As mentioned in my last post, the two names I’ve loved longest are Easter and Echo. I’ve no idea why I fell so deeply in love with them, but I’ve remained firmly captivated by them all these years. While I’d like to use Echo as a middle name for a future daughter (paired with Cecilia), Easter is off-limits for the obvious reason that I’m not Christian.

However, I’m of the camp that feels one need not be a member of a certain religion to find great beauty in some of its names, music, stories, etc. Liking a name, song, ikon, teaching, etc., doesn’t automatically mean you’re having a crisis of faith and converting!

The English name Easter comes from Eostre (alternately called Ostara), the Ancient Germanic dawn goddess. As such, her name is etymologically linked to Eos, the Greek goddess of the dawn (whose name fittingly means “dawn”). Every morning, her rosy fingers open the gates of heaven for the Sun to rise.

The Ancient Germanic name, like the Greek name, derives from the Proto–Germanic *Austrǭ. In turn, that name ultimately derives from the Proto–Indo–European *h2ews- (to shine). The modern English word “east” also descends from this ancient root.

Many other dawn goddesses from Indo–European language-speaking cultures share this cognate, leading to the theory of a Proto–Indo–European dawn goddess from whence they all came.

Over time, Eostre became associated with fertility and the dawning of spring, hence why the Christian spring holiday took on an updated form of her name.

Though it’s no longer very common for girls born around Easter to be given this name, the Latin word for Easter, Pascha, forms the basis for a number of names which are a fair bit more common. These include:

Female:

Pascale is French.
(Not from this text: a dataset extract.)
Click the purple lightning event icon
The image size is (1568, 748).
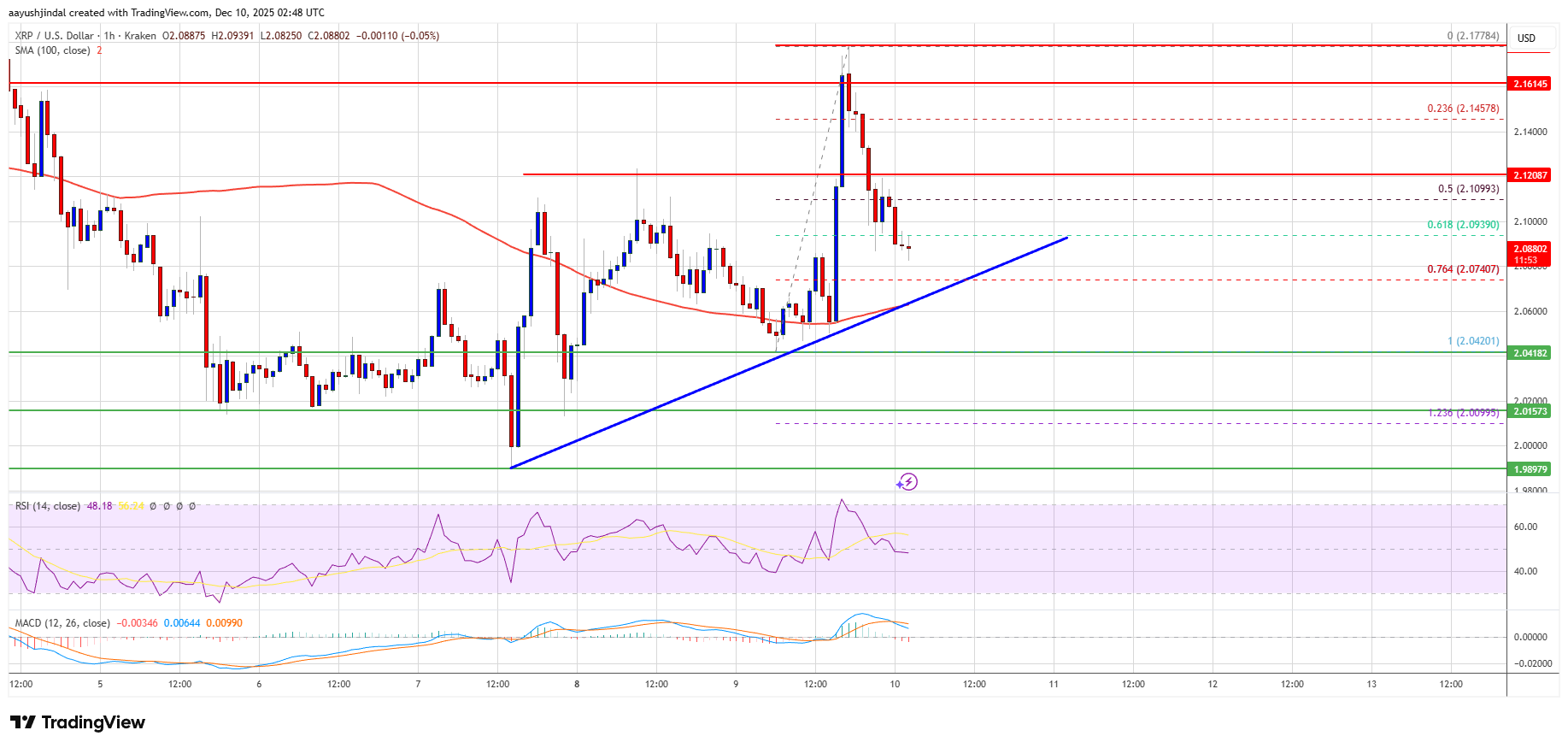tap(907, 482)
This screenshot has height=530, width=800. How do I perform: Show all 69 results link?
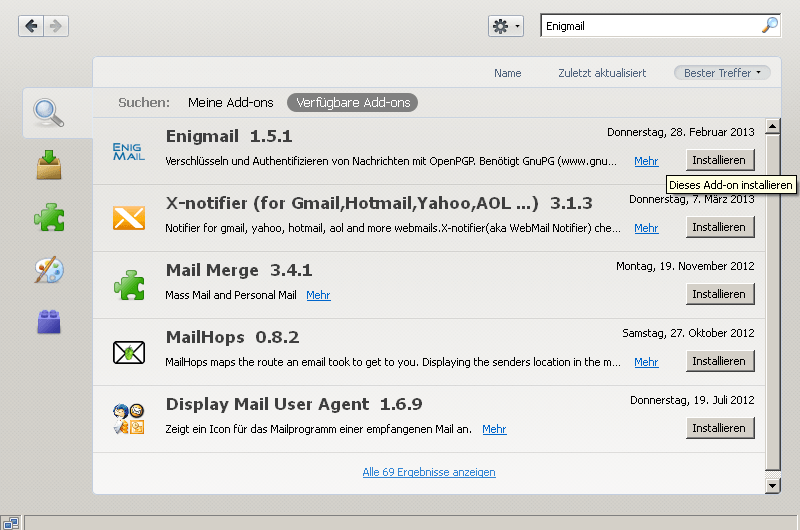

The nickname is Pascaline.

Pascuala is Spanish.

Pascualina is Italian.

Pascalina is Gascon and Sardinian.

Paškvalina is Croatian.

Male:

Pascal is French, Dutch, and German.

Pasquale is Italian.

Pascual is Spanish.

Paskal is Bulgarian and Macedonian.

Pascoe, or Pasco, is Cornish.

Paschalis is Greek.

Paškal is Croatian. The nickname is Paško.

Pascau is Gascon.

Paskalis is Lithuanian.

Paszkál is Hungarian.

Paxkal is Basque.

Päscu is Swiss–German.

Pasqual is Catalan.

Pascoal is Portuguese.

The reason I see Easter as a workable (if rather uncommon) name is because I’m used to seeing and hearing it as a human’s name. It’s become rather unusual, but it’s not completely unheard-of. Christmas was a fairly common given name in the Middle Ages, but it doesn’t sound like a name, and is even rarer to encounter on a real person.

As with many names, it’s all about perception and associations.